GreenGear

Project Overview

This program leverages machine learning to classify vehicles as eco-friendly or not, based on key features like fuel type, fuel consumption, and horsepower. By identifying vehicles that meet eco-friendly criteria, it supports consumers in making sustainable choices and assists automotive businesses and researchers in tracking and improving eco-friendly offerings. The model analyzes data, generates predictions, and provides actionable insights to promote environmentally conscious transportation solutions.

View the Project here: https://github.com/azrabano23/greengear

Technical Overview

Features:

Data Loading and Preprocessing

  • Loads a dataset of vehicles, including attributes like fuel type, fuel consumption, horsepower, and brand.

  • Creates custom features like "Efficiency per HP" to evaluate fuel efficiency relative to engine power.

  • Encodes categorical data using LabelEncoder and standardizes numerical features with StandardScaler.

Machine Learning Model

  • Random Forest Classifier: Trained using grid search to identify eco-friendly cars, leveraging oversampling (SMOTE) to address class imbalance.

  • Feature Importance: Visualizes the most significant attributes contributing to eco-friendly classification.

Eco-Friendly Classification

  • Cars are classified as eco-friendly if:

    • Fuel type is Electric or Hybrid.

    • Fuel consumption is ≤ 5 liters/100 km.

    • Horsepower is ≤ 150.

  • Predictions are adjusted using a custom probability threshold for improved performance.

Insights and Results

  • Outputs a detailed classification report, including accuracy, precision, recall, and confusion matrix visualizations.

  • Appends predictions and reasons for classification to the dataset for clear interpretability.

Output

  • Saves a processed dataset (eco_friendly_cars.csv) with predictions and classification reasons.

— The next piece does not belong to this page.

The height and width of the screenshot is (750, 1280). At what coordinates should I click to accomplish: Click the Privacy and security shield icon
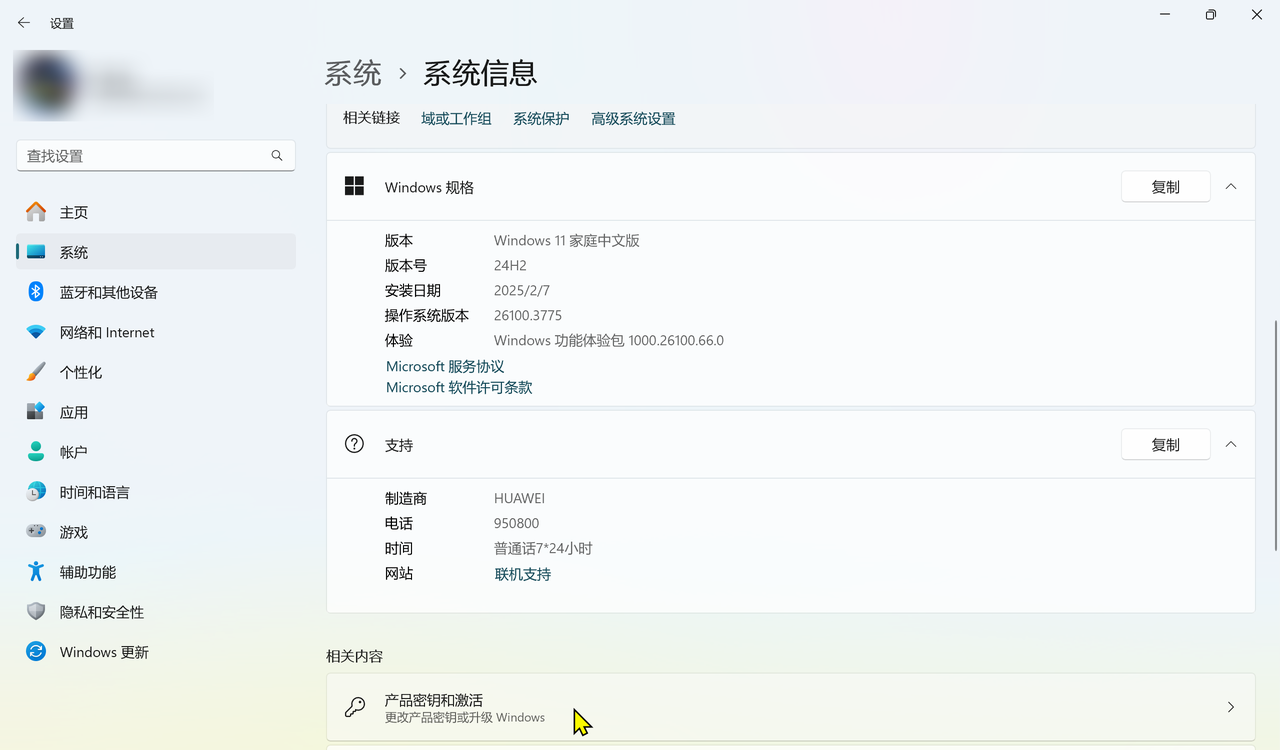point(36,612)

  • Stores the trained model and encoders for future use.

Programming Insights:

  • Coded in Python

    • Scikit-Learn: For preprocessing, model training, evaluation, and grid search.

    • Imbalanced-Learn: Used SMOTE to handle class imbalances in the dataset.

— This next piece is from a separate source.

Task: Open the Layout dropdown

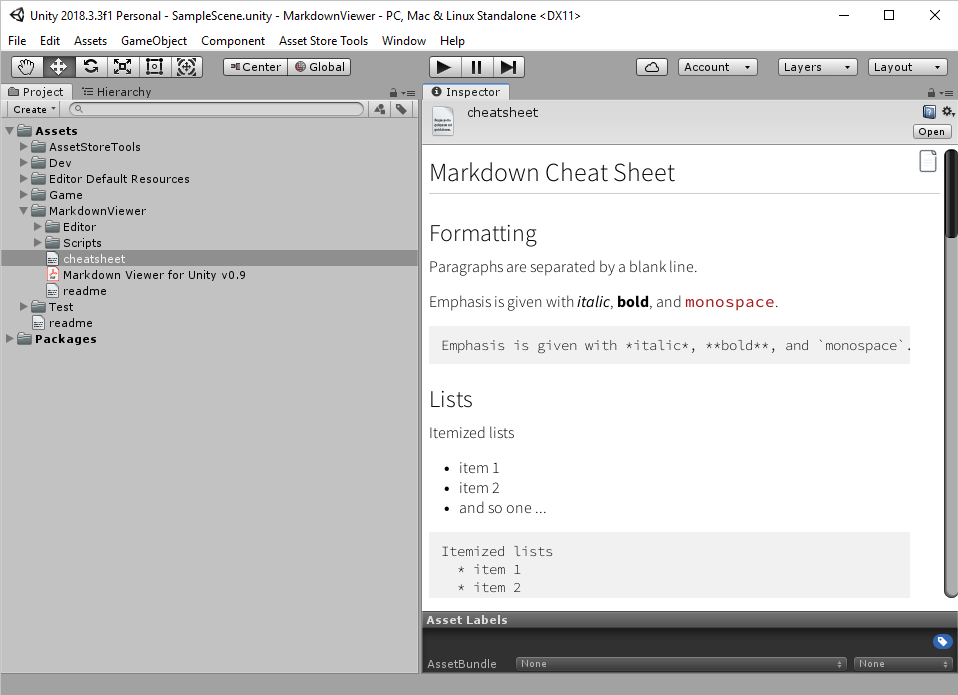Action: click(907, 67)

    • Matplotlib & Seaborn: For visualizations like feature importance and confusion matrices.

    • Pandas & NumPy: For efficient data manipulation and feature engineering.

  • Model Deployment

    • Saves the trained Random Forest model (eco_friendly_model.pkl) and label encoders (label_encoders.pkl) for reuse.

  • Business Use Cases

    • Assists consumers in choosing sustainable vehicles.

    • Provides manufacturers with data-driven insights to refine eco-friendly vehicle offerings.

Key Applications:

  1. Consumer Guidance: Helps consumers identify eco-friendly cars that align with sustainability goals.

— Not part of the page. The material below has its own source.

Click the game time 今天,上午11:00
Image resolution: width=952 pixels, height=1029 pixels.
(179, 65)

  2. Market Research: Assists automotive researchers in analyzing trends and developing greener solutions.

  3. Business Strategy: Supports manufacturers in targeting eco-conscious buyers and improving product design.

This project demonstrates advanced data analysis, machine learning, and environmental impact modeling, showcasing expertise in both technical development and practical applications.